RECORDS SUPPLIED:
# # # # #

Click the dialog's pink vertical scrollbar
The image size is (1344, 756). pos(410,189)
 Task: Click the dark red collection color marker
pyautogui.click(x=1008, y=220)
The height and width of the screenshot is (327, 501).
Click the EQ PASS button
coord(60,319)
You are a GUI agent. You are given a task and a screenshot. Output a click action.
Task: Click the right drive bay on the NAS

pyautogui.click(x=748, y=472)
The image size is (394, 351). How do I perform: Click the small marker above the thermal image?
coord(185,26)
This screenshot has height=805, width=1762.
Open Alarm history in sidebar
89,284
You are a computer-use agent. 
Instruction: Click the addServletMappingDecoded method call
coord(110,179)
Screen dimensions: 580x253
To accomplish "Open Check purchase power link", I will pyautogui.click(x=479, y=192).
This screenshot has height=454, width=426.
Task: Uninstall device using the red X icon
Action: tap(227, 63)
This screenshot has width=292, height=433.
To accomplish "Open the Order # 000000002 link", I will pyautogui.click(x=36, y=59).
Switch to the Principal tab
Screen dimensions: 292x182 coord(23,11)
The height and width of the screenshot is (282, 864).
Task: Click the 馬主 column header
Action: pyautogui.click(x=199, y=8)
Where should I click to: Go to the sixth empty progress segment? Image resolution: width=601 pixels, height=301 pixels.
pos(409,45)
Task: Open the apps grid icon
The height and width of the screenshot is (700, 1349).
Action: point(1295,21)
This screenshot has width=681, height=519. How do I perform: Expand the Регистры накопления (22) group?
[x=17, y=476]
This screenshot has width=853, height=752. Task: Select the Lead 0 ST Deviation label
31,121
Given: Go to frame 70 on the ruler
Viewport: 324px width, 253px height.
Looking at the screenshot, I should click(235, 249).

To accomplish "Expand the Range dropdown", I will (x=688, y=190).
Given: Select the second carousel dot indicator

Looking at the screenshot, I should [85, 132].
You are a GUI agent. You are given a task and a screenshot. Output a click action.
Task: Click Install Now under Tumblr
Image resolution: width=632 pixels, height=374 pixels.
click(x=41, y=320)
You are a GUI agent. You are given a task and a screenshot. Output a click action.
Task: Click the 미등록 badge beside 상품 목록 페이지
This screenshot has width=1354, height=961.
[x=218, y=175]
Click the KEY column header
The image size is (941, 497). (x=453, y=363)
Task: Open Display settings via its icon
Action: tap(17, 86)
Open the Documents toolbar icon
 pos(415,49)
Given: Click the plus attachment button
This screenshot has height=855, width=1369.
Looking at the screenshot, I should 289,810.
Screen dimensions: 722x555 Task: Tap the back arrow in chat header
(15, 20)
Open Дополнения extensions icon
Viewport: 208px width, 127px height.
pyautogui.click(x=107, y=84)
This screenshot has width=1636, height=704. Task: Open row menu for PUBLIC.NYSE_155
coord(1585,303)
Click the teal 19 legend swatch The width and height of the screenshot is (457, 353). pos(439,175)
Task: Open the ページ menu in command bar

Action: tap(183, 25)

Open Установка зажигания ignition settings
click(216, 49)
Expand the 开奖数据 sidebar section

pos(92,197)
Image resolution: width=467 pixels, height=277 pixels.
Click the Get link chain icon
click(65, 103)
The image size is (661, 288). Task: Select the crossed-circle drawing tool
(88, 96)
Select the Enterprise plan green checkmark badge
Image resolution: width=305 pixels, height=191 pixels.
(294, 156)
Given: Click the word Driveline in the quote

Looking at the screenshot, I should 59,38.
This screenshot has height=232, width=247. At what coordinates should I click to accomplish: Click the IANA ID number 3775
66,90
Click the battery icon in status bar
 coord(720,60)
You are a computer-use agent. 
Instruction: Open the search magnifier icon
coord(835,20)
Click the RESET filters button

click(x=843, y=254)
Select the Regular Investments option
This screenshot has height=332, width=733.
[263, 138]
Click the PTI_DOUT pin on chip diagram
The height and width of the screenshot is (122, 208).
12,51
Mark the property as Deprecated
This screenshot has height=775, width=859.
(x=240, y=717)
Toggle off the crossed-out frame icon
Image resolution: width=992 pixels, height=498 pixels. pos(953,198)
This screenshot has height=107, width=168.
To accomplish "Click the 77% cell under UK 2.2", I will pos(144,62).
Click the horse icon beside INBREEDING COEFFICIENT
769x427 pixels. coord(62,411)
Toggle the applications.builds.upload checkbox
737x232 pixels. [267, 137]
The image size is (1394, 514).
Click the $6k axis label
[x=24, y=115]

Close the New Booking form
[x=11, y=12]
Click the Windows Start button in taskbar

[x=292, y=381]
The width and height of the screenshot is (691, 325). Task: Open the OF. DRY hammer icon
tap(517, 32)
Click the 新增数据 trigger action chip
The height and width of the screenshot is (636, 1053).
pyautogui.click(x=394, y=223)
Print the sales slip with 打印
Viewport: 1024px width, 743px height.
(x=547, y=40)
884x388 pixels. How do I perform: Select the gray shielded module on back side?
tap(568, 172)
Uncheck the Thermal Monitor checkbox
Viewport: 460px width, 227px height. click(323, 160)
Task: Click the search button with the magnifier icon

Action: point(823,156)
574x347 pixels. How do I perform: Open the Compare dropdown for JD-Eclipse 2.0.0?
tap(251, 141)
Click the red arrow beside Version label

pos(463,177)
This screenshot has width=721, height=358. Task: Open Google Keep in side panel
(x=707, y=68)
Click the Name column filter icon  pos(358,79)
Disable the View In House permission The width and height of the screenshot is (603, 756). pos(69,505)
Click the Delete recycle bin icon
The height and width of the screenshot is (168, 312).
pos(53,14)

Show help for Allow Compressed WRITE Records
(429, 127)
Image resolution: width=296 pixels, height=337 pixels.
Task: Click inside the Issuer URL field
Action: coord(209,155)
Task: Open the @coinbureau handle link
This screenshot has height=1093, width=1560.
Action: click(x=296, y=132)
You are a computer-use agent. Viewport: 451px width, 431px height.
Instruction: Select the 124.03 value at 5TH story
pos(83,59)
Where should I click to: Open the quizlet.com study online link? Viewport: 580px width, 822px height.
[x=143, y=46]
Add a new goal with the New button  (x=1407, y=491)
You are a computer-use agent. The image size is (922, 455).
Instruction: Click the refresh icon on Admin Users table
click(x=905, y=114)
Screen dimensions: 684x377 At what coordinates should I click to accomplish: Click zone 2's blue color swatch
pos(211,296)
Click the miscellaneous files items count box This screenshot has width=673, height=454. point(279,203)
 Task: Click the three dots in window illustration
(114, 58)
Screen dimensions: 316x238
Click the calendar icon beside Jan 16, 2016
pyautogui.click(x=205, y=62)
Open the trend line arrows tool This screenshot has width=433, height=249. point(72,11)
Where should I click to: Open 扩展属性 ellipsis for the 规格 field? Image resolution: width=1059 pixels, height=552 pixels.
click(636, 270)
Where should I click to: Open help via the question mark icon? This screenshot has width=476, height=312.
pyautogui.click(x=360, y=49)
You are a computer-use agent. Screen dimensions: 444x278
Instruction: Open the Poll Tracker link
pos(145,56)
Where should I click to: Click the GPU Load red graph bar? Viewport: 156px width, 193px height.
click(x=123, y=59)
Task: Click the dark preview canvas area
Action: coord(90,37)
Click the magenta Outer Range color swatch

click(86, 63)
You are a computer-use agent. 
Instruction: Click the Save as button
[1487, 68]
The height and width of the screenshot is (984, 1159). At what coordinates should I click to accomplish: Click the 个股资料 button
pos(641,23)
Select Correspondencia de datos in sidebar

# # # # #

For every line of the material that holds the word "badge", make a copy.

Task: Click the 미등록 badge beside 상품 목록 페이지
Select the Enterprise plan green checkmark badge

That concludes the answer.